* SUPPLIED RECORDS
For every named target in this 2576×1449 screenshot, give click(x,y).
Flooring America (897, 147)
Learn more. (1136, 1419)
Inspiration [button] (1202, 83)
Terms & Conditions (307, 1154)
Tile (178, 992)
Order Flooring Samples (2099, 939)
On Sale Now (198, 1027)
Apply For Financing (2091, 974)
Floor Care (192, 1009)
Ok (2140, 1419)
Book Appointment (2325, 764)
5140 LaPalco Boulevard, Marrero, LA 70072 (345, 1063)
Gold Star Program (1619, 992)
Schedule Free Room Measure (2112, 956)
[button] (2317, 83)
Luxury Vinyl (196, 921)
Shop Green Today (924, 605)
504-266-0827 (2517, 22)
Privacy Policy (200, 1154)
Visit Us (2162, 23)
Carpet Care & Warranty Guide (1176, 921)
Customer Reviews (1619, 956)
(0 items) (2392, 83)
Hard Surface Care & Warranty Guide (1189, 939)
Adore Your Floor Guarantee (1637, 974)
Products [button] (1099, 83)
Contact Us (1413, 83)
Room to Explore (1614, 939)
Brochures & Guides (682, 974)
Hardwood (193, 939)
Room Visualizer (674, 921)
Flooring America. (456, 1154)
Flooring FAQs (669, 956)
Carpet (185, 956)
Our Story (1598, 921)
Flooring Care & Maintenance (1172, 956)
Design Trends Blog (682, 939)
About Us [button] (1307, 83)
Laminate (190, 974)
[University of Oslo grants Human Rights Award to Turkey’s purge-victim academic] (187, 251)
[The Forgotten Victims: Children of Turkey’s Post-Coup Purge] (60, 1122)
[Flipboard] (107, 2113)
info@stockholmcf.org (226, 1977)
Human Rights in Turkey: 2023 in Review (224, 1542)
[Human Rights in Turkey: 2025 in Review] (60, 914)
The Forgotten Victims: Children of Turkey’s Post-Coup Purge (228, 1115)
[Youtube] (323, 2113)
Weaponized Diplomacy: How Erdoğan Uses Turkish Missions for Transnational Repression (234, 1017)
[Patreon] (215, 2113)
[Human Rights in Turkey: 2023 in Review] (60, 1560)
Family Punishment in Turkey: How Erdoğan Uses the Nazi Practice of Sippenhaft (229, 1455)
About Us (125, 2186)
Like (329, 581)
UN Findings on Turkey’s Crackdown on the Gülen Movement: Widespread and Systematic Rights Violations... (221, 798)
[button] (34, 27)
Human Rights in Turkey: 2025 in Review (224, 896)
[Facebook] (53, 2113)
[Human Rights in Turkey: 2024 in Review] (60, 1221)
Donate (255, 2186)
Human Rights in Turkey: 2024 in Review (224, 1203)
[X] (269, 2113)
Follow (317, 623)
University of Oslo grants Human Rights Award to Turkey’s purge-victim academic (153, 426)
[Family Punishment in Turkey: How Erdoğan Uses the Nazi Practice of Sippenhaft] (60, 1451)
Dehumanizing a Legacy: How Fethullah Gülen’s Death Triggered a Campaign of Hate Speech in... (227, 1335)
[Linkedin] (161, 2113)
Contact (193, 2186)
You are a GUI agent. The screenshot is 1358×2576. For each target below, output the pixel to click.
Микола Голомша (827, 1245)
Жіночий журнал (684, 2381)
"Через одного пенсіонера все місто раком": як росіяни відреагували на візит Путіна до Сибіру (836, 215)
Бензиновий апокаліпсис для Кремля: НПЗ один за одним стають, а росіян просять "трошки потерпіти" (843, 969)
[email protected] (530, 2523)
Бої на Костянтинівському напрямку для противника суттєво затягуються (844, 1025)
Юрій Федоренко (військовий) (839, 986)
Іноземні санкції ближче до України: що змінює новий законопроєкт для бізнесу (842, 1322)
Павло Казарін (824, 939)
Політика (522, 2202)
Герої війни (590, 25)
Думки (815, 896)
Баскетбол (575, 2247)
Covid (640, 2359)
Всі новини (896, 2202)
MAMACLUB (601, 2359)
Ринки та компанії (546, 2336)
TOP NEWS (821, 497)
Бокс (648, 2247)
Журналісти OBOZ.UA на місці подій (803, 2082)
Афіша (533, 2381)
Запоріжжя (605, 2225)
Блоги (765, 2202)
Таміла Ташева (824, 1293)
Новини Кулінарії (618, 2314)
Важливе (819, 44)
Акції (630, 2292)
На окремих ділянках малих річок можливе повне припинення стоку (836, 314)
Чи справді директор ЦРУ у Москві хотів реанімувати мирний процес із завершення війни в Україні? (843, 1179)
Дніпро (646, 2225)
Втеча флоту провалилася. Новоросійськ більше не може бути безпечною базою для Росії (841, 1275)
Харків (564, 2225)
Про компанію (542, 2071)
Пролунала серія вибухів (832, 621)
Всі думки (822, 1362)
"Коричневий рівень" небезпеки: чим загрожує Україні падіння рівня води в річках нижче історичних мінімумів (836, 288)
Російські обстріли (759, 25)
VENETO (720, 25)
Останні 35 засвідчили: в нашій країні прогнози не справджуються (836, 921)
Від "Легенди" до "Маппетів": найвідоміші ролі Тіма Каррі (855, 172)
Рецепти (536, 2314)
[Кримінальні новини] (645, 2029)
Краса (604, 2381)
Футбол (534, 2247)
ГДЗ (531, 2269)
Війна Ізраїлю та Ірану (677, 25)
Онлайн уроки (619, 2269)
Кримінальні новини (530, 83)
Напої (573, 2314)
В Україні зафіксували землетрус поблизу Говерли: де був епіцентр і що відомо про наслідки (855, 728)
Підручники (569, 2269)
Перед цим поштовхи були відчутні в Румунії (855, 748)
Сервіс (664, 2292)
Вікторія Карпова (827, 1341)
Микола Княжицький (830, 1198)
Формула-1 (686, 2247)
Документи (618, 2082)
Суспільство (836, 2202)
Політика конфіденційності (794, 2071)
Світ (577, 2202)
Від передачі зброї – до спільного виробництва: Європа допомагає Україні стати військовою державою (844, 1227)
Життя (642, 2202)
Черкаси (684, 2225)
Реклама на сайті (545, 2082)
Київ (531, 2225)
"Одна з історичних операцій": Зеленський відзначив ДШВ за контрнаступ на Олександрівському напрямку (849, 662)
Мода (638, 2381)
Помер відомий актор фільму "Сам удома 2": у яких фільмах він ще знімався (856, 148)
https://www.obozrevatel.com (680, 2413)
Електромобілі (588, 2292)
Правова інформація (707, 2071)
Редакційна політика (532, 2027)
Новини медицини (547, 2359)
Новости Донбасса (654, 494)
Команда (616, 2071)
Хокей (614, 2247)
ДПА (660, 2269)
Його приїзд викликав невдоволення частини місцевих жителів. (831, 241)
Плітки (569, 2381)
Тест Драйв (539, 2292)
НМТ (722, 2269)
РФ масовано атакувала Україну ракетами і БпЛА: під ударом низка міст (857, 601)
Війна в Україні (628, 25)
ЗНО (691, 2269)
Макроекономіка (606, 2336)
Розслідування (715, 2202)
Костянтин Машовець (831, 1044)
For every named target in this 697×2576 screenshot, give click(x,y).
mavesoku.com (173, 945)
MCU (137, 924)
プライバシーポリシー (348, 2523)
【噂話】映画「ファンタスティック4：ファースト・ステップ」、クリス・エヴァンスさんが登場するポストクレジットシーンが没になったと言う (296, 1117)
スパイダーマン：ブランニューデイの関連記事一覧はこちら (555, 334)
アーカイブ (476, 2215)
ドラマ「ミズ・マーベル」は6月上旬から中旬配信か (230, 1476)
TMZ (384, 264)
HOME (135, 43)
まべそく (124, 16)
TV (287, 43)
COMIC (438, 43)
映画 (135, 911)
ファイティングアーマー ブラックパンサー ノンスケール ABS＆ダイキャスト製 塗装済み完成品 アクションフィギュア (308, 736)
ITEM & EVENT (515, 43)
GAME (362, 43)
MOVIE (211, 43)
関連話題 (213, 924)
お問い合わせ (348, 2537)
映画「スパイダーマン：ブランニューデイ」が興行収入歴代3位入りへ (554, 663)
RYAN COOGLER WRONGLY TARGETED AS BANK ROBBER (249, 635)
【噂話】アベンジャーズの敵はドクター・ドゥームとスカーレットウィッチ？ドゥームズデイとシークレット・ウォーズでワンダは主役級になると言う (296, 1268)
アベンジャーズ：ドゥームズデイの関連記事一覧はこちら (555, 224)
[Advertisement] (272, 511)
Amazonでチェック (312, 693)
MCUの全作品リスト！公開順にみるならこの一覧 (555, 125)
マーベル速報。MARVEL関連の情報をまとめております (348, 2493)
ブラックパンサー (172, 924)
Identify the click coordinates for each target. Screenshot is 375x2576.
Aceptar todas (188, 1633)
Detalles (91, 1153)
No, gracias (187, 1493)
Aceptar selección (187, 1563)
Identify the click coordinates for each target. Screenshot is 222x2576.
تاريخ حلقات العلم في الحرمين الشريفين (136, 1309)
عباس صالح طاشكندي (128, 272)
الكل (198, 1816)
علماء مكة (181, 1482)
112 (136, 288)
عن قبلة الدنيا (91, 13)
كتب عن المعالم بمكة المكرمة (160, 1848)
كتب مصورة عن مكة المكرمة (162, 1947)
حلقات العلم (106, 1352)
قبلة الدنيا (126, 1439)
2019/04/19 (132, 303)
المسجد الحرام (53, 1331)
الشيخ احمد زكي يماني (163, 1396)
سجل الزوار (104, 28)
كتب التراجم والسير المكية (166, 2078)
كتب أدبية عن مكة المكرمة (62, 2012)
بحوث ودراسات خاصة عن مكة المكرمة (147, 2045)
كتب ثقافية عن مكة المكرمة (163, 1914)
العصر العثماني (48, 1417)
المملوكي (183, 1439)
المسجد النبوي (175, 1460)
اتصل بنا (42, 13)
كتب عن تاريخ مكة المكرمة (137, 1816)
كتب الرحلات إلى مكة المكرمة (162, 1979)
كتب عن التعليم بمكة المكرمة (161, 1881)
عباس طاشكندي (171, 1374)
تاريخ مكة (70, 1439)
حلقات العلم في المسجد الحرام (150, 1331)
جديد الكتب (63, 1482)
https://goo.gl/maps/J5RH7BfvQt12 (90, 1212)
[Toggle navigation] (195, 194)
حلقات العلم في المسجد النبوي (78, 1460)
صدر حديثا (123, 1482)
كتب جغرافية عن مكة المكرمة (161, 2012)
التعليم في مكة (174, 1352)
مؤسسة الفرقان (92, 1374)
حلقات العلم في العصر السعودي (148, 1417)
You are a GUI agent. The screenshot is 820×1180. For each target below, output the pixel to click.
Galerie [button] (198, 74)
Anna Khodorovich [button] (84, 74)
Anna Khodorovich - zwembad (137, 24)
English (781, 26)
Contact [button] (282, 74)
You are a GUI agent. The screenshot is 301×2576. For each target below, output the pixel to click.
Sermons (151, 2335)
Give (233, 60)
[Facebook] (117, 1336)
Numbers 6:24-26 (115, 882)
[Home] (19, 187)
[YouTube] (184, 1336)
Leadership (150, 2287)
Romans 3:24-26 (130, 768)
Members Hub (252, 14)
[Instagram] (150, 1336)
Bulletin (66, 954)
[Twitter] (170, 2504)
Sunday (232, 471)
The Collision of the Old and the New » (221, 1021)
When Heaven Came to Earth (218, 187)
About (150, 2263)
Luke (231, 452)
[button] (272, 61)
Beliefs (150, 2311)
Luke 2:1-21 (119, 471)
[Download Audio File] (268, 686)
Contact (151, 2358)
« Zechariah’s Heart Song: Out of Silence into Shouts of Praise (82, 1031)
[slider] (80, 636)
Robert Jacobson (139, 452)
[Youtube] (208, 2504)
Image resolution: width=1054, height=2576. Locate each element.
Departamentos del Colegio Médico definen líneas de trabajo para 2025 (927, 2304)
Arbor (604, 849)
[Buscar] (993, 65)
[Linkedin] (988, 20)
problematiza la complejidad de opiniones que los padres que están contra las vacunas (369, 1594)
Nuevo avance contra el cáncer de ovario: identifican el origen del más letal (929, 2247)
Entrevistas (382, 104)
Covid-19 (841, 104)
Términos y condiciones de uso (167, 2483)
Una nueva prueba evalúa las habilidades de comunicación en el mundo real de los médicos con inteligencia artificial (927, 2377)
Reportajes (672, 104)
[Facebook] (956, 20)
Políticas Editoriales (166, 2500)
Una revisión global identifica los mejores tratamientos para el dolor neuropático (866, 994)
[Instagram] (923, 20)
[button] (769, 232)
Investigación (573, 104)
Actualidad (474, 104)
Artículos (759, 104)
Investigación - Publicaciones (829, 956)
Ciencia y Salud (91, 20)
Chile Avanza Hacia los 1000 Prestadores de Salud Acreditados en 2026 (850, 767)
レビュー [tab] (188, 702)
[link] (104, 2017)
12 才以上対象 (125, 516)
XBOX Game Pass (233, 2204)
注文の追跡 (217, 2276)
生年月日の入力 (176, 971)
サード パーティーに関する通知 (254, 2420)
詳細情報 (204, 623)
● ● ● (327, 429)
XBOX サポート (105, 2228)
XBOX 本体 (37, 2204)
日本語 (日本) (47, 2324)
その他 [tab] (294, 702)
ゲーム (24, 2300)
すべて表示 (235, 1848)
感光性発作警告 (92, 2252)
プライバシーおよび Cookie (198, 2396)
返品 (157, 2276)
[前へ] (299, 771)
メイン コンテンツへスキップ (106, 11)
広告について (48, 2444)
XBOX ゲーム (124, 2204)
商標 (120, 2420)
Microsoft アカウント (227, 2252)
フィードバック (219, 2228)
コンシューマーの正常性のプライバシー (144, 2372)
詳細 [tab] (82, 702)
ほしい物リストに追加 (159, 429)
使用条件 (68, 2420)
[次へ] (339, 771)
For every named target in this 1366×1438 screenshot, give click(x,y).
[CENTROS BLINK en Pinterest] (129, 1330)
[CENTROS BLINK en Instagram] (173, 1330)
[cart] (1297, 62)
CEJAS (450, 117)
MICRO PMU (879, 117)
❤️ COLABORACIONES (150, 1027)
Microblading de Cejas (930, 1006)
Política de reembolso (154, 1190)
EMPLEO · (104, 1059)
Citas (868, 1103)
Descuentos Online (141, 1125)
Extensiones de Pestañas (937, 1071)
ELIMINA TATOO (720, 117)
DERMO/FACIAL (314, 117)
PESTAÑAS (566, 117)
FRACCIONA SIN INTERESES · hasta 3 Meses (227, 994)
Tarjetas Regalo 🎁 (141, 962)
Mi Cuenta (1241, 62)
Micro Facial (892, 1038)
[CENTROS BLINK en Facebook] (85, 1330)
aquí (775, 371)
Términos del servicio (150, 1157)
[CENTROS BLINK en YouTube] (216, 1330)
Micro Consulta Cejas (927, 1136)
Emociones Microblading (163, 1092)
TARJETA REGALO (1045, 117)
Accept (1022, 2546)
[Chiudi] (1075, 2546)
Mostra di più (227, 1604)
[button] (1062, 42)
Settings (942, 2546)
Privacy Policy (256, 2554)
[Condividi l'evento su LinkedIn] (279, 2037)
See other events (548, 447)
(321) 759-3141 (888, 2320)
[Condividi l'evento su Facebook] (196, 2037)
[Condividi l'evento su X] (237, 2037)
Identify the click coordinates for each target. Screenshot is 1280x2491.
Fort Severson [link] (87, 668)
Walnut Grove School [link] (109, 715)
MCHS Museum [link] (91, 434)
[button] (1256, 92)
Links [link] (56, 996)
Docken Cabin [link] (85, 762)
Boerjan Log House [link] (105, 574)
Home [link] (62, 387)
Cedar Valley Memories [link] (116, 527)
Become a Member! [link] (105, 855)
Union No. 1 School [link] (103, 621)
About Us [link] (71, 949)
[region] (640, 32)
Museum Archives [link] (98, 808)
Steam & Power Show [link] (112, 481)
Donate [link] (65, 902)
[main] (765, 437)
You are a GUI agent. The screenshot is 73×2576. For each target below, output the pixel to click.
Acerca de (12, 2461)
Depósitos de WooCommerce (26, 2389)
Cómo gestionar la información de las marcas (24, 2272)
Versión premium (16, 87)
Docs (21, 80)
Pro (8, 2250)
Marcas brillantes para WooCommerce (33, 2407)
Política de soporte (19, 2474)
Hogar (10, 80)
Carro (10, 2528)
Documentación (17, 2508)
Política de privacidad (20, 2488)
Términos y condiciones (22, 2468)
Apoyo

* YOUR INSTRUCTIONS
From the line containing "Home [link] (62, 387)" down to the last line, reproduce the records exactly. Include both ends.

* FINAL ANSWER
Home [link] (62, 387)
Cedar Valley Memories [link] (116, 527)
Become a Member! [link] (105, 855)
Union No. 1 School [link] (103, 621)
About Us [link] (71, 949)
[region] (640, 32)
Museum Archives [link] (98, 808)
Steam & Power Show [link] (112, 481)
Donate [link] (65, 902)
[main] (765, 437)
You are a GUI agent. The screenshot is 73×2576. For each target below, output the pixel to click.
Acerca de (12, 2461)
Depósitos de WooCommerce (26, 2389)
Cómo gestionar la información de las marcas (24, 2272)
Versión premium (16, 87)
Docs (21, 80)
Pro (8, 2250)
Marcas brillantes para WooCommerce (33, 2407)
Política de soporte (19, 2474)
Hogar (10, 80)
Carro (10, 2528)
Documentación (17, 2508)
Política de privacidad (20, 2488)
Términos y condiciones (22, 2468)
Apoyo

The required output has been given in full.